Andrew Delbanco: Melville: His World and Work (2005)


All of which brings us to Public Enemy No. 1, Andrew Delbanco, author of the above biography of Melville, and a vicious critic - in the reviews pages that matter - of Parker's own biography.

In the chapter 'Agenda-driven Reviewers' [pp.167-93 of his book], Parker documents in immense detail the cabal of New York critics and professors who poured scorn on the plethora of new, archivally gleaned facts in his massive work.
Aside from ingratiating himself with the Wilson-revering New York Review of Books crowd, Delbanco had a pretty clear agenda. He could establish himself as an authority on Melville the easy way, not by doing research on Melville, but by reviewing what I published, then what I published next, and then what I published after that. Thereafter, plundering the Higgins-Parker collection of reviews and my two volumes of the biography, he could emerge with a biography of his own, even if he did not get around to learning some basic episodes in Melville's life until after 2002 ... [182]
The collective contempt shown by these ignoramuses for the "gigantic leaf-drifts of petty facts" [177] in Parker's first volume went into overdrive when the second volume appeared in 2002:
In the May 20, 2002, Nation Brenda Wineapple (whose vulgar ignorance of Melville and desecration of the Lamb of God I look at elsewhere in this book) declared that I was as secure in my fantasy biography "as Edmund Morris is in his imaginary Dutch: A Memoir of Ronald Reagan" ... [Richard H.] Brodhead in the June 23, 2002, New York Times implied that I had invented The Isle of the Cross (1853) and Poems (1860) out of thin air ... In the New Republic (September 30, 2002) the look-ma-no-hands biographer-to-be Andrew Delbanco said I couldn't be trusted at all on anything because I had merely surmised the existence of those lost books [188].
Needless to say, Parker (pp.295-300) proceeds to produce oceans of documentary evidence for the existence of these two lost books by Melville. More to the point, though, he quotes the following passage from Delbanco's own biography, written a couple of years later:



When Hawthorne replied, in effect, thanks but no thanks, Melville decided after all to have a crack at the story himself. The result was a novel-length manuscript, now lost [my emphasis - JR], submitted the following spring to Harpers under the title The Isle of the Cross and promptly rejected, possibly because the Harpers anticipated a legal dispute involving descendants of Agatha and her bigamous husband. [301]
In other words, precisely what Parker had been saying all along, and a direct contradiction of Delbanco's earlier sneers at the allegedly "merely surmised" existence of this lost book. "Later," Parker goes on, "Delbanco also belatedly recognized the existence of a collection of poems:"
Exactly when Melville started writing verse is unknown, but by the spring of 1860 he had accumulated enough poems to fill a small manuscript, and while in New York waiting to board the Meteor, he asked his brother Allan to place it with a publisher [301].
A very belated acknowledgement by Delbanco of his debt to the "prodigious scholarship" of Hershel Parker, "whose discoveries have immeasurably deepened our knowledge of Melville's life" [303] has done little to placate the latter, especially when it turned out that this phrase was entirely absent from the bound-up proofs of Delbanco's biography, which seem to have somehow fallen into Parker's hands.

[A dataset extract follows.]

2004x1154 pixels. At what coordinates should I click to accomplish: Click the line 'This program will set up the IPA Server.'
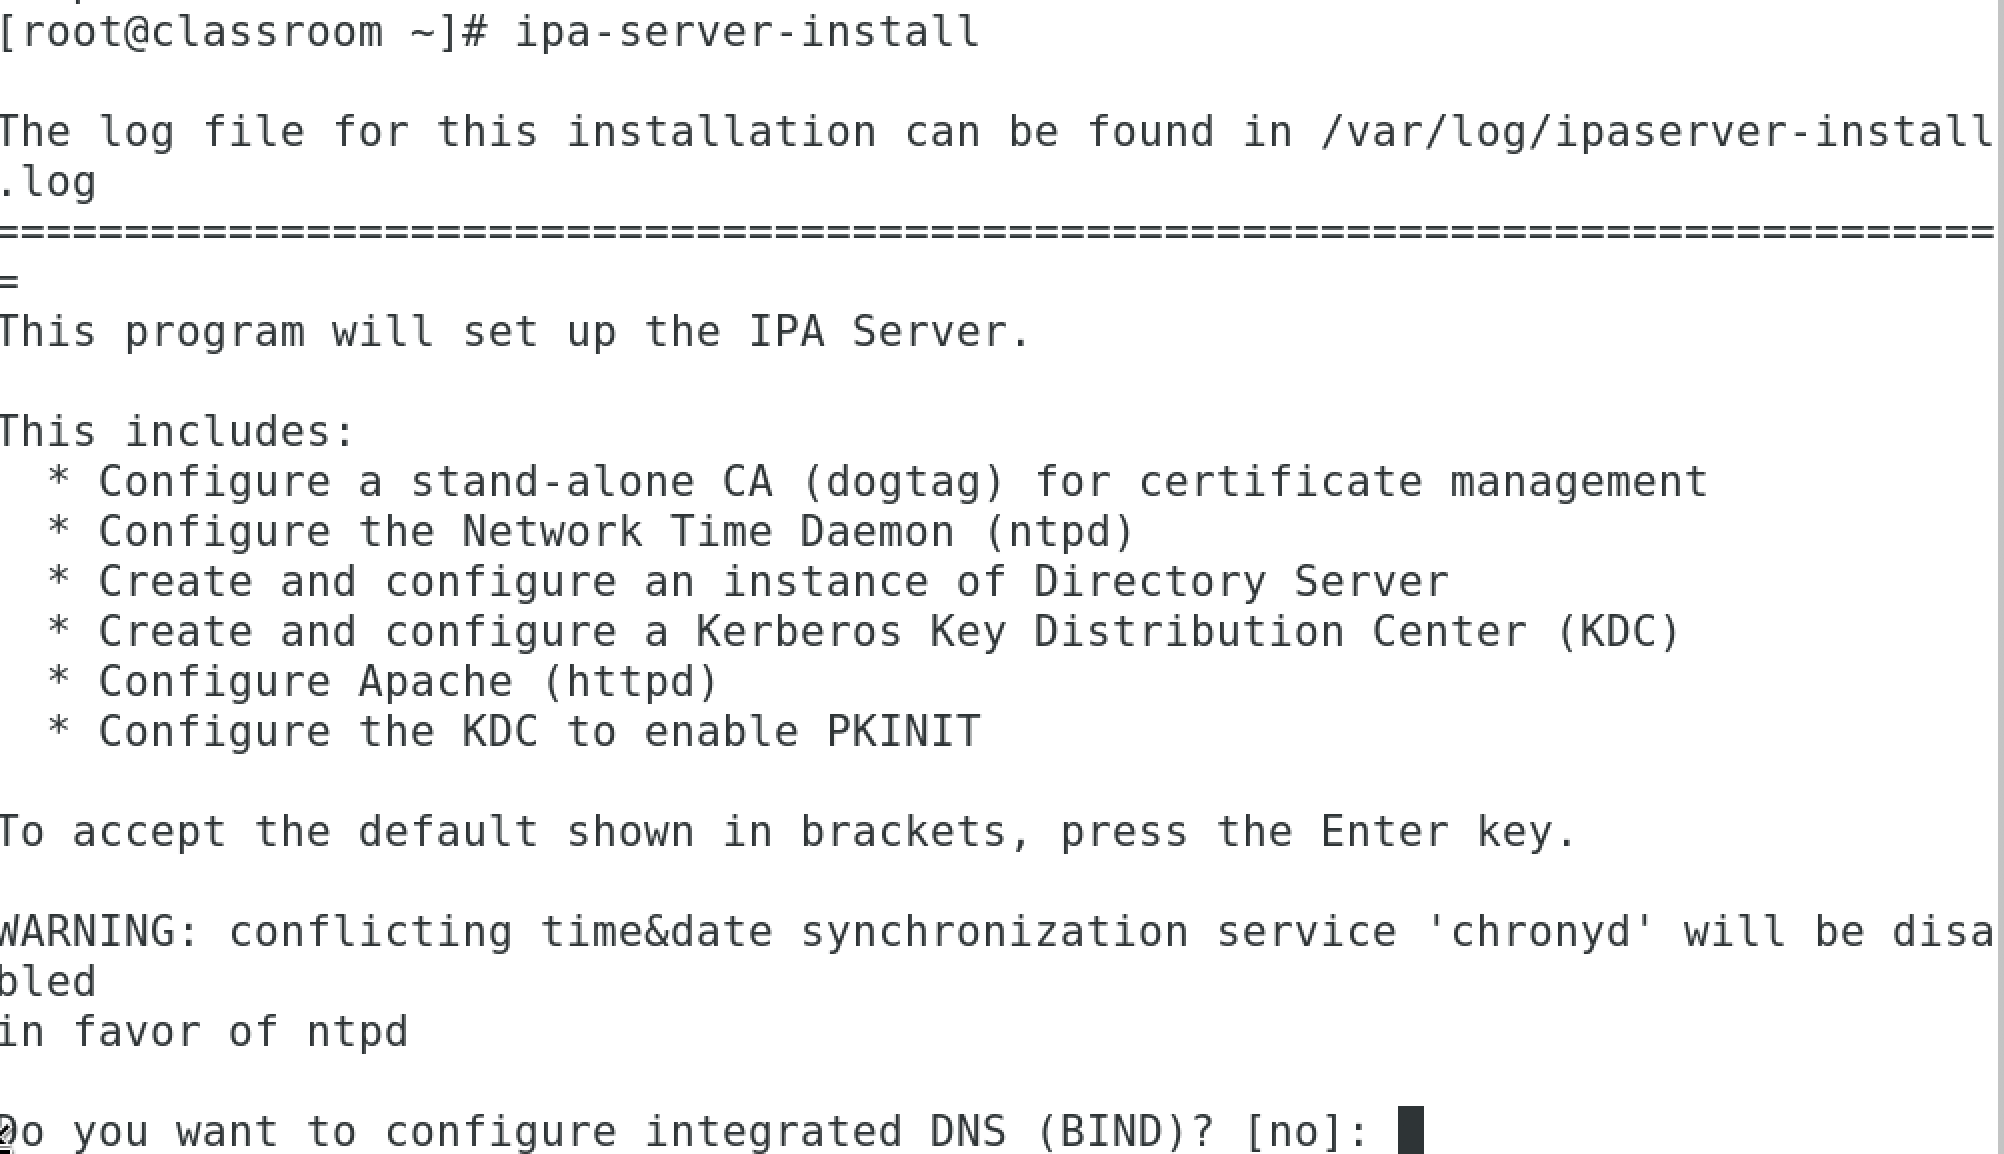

Need I go on? Like Caesar's Gaul, Parker's book is divided into three parts: an autobiographical opening, outlining his coming-of-age as a Melville scholar; a long denunciation of modern scholarly ignorance; and, finally, a set of fascinating excursions into particular episodes from Melville's life, designed as a kind of supplement to his biography.

Livid with rage at the effrontery of critics who sneer at a book one day and appropriate its findings the next, he finds it difficult to take his foot off the accelerator at times, but it can be justly said that his book is never dull. And while his opponents may be more typically sold-out products of the Academic machine than Parker acknowledges, preferring to type them as fiends incarnate, there seems little doubt that Delbanco and co. did do considerable damage to his scholarly reputation.

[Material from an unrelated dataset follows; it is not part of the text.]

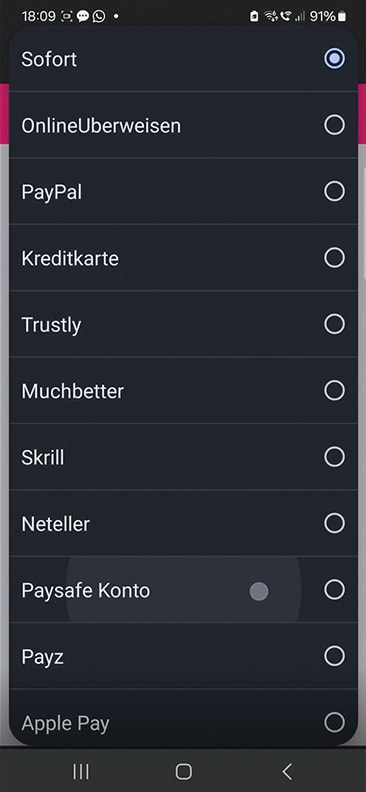Choose Muchbetter radio button

pos(334,390)
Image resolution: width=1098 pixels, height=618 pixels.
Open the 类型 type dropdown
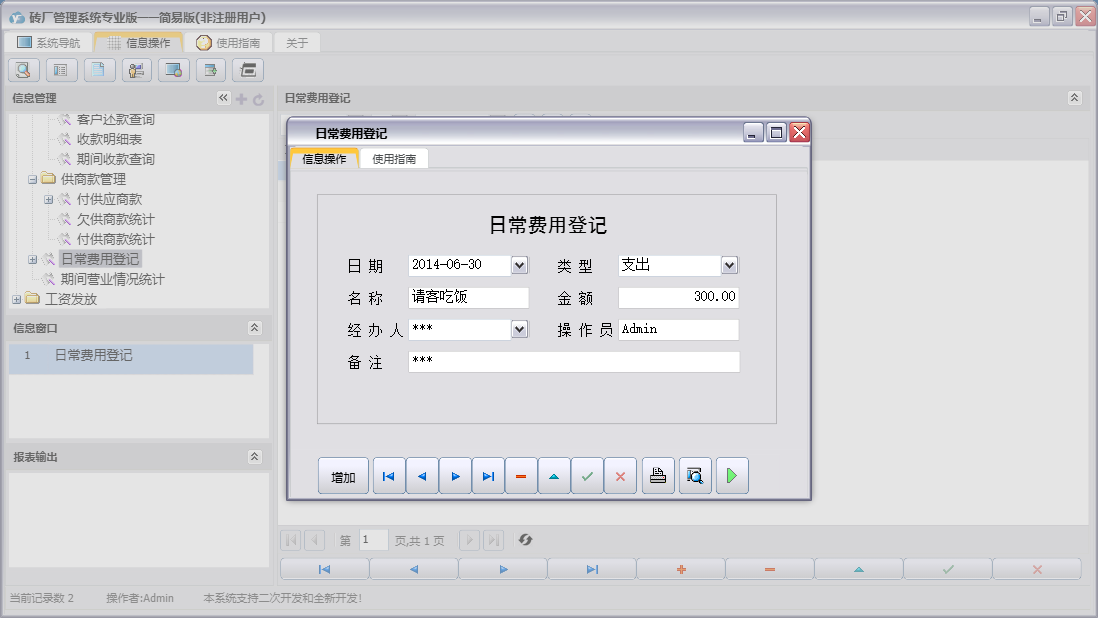click(x=729, y=265)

Some of his most extreme vitriol is reserved for a comparative bystander, however, the Hawthorne-biographer Brenda Wineapple, whose comparison of Parker's biography with Edmund Morris's notoriously fraudulent Dutch: A Memoir of Ronald Reagan I quoted above:



In her review of the second volume of Parker's biography, Wineapple cast back in time to throw doubt on the veracity of the November 1851 meeting between Melville and Hawthorne which served as the culmination of the first volume. A year later, however, in her own biography of Hawthorne, this "fantasy" meeting appears to have become an historical fact:
Early in November, Hawthorne met Melville for dinner at the Lenox hotel, and that night Melville presumably gave Hawthorne his inscribed copy of Moby-Dick, cooked, Melville hinted, partly at Hawthorne's fire. "I have written a wicked book," Melville was to tell him, "and feel spotless as a lamb." [423]
"Dirty pool, old man, dirty pool!" as Gomez Addams was wont to say. Wineapple can't really have it both ways. Either it was a fantasy, a complete fabrication from a scholarly fraud, or it was a real meeting, abundantly documented by the kinds of sources Parker has made a speciality of delving into.


Brenda Wineapple: Hawthorne: A Life (2003)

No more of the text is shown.